China Huarong Asset Management Company, one of the country’s four state-owned bad-loan managers, will issue up to RMB 25 billion ($3.64 billion; €3.4 billion) of bonds in the next week to fund the purchase of distressed assets.
The bonds will be issued on China's interbank market between 18-22 of November targeting institutional investors in the national interbank bond market in the People’s Republic of China.
According to a statement, the firm will raise RMB 12.5 billion via three-year financial bonds, and another RMB 12.5 billion via five-year bonds.
Huarong was set up in 1999 to clean the first wave of bad debts in China at RMB 1.3 trillion yuan. Back then, the manager used government-backed funds to buy the state-run banks’ NPLs. Huarong and the three other state-owned bad-loan firms have since moved to buying bad debt at other types of Chinese companies as well.

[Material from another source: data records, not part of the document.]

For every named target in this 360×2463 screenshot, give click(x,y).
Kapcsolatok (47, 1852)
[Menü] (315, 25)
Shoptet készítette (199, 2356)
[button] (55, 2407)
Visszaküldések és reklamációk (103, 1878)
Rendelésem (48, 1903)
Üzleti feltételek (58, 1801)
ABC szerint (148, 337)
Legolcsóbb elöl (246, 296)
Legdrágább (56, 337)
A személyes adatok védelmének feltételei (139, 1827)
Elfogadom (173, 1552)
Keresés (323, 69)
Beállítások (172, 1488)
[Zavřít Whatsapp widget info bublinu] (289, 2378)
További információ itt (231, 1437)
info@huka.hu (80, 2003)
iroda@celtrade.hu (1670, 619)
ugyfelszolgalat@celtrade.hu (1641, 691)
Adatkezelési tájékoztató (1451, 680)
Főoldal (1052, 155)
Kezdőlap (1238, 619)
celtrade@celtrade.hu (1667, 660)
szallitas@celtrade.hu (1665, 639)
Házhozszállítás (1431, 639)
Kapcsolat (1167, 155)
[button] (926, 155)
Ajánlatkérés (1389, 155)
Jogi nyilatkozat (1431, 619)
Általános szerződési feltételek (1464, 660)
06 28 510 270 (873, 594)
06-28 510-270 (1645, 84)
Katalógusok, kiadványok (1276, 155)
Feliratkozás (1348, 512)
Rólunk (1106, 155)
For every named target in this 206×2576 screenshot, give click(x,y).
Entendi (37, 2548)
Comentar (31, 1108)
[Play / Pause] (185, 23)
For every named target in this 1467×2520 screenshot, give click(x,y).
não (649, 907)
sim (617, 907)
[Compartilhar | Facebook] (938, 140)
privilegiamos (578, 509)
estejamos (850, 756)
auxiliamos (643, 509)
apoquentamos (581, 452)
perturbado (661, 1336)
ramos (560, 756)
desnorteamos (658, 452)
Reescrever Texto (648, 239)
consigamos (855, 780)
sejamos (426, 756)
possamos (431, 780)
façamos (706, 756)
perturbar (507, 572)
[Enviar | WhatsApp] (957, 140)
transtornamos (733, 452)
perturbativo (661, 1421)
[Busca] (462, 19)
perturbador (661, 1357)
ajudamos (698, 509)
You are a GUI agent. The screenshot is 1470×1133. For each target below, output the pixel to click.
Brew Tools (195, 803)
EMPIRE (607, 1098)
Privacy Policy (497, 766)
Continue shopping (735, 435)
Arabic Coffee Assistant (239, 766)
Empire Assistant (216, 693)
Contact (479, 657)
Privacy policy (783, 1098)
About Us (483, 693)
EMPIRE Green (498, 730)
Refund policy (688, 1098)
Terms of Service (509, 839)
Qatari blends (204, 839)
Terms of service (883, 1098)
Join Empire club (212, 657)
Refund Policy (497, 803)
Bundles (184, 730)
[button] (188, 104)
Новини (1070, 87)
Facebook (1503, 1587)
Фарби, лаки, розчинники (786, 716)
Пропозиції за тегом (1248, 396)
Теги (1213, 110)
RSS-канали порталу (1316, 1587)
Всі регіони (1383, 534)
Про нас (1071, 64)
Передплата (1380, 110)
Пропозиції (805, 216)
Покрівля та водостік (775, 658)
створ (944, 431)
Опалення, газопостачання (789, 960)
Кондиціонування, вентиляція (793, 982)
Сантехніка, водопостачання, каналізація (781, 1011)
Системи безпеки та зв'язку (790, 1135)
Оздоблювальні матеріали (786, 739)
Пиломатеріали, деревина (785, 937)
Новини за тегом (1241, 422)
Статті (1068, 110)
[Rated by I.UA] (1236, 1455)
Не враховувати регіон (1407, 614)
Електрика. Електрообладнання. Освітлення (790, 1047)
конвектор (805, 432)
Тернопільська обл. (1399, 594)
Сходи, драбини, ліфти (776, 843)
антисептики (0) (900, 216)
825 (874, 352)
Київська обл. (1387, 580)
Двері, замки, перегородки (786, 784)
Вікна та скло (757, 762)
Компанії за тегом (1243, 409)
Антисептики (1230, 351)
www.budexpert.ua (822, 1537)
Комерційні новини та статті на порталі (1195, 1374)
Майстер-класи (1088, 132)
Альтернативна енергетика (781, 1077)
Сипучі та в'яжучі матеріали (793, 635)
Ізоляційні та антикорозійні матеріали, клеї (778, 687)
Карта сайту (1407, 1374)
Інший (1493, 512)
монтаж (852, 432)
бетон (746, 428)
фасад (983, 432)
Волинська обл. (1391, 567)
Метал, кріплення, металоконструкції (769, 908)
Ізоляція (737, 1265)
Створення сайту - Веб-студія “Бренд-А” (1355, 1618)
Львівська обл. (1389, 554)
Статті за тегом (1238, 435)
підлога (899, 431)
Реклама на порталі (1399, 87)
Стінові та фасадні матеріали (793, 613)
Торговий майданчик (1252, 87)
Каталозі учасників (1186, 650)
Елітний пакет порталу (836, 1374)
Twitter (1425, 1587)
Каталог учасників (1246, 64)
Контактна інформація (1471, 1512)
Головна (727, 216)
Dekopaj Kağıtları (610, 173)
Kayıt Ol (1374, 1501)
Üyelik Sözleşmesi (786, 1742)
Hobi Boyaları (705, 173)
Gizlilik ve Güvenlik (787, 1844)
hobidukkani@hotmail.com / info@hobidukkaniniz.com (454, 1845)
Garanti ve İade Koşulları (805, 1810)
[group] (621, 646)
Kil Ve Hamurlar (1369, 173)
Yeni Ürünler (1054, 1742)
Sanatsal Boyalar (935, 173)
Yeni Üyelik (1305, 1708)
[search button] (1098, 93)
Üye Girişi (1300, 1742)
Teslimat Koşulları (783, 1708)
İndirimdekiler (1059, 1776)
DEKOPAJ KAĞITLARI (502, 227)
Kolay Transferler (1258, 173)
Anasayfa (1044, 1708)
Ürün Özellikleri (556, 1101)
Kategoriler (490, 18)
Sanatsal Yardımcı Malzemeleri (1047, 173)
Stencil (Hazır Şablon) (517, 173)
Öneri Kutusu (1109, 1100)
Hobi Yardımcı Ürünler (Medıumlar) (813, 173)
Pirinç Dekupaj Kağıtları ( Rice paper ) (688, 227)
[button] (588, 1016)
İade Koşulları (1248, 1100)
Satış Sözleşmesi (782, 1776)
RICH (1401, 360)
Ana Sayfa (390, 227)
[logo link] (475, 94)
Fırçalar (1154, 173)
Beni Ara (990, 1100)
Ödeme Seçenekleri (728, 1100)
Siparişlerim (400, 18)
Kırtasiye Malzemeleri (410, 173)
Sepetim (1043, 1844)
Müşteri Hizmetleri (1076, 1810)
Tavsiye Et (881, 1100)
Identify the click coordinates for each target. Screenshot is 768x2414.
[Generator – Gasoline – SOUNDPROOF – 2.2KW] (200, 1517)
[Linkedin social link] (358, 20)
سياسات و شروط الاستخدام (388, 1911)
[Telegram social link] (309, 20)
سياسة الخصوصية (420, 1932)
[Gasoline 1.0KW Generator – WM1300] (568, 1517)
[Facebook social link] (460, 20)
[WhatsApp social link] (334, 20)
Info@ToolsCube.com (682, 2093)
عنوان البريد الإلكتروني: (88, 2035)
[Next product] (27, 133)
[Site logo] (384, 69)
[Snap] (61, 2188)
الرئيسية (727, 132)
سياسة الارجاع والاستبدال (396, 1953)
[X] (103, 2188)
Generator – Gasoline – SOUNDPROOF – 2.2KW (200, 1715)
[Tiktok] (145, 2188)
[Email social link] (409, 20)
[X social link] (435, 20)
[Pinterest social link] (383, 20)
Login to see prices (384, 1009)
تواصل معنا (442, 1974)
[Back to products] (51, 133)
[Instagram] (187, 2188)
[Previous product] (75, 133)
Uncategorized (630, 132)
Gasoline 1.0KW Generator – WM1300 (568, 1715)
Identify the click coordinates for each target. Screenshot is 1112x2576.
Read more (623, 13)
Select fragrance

Today, Chinese NPLs are generally estimated at RMB 5 trillion of in the Chinese banking industry, or at least six times larger than the previous cycle when estimates were around $500 billion. In order the curb the mounting bad debts in China, the government has been actively encouraging Chinese banks to recognise and sell NPLs.
Apart from four state-owned bad-loan managers, the opportunities in the distressed market have also attracted many foreign and domestic investors.
In addition, the Chinese government has also revived its debt-to-equity swap programme as another solution to the problem. China Construction Bank took the lead of the programme and has already deployed around $9.6 billion on five large-sum swaps since October this year.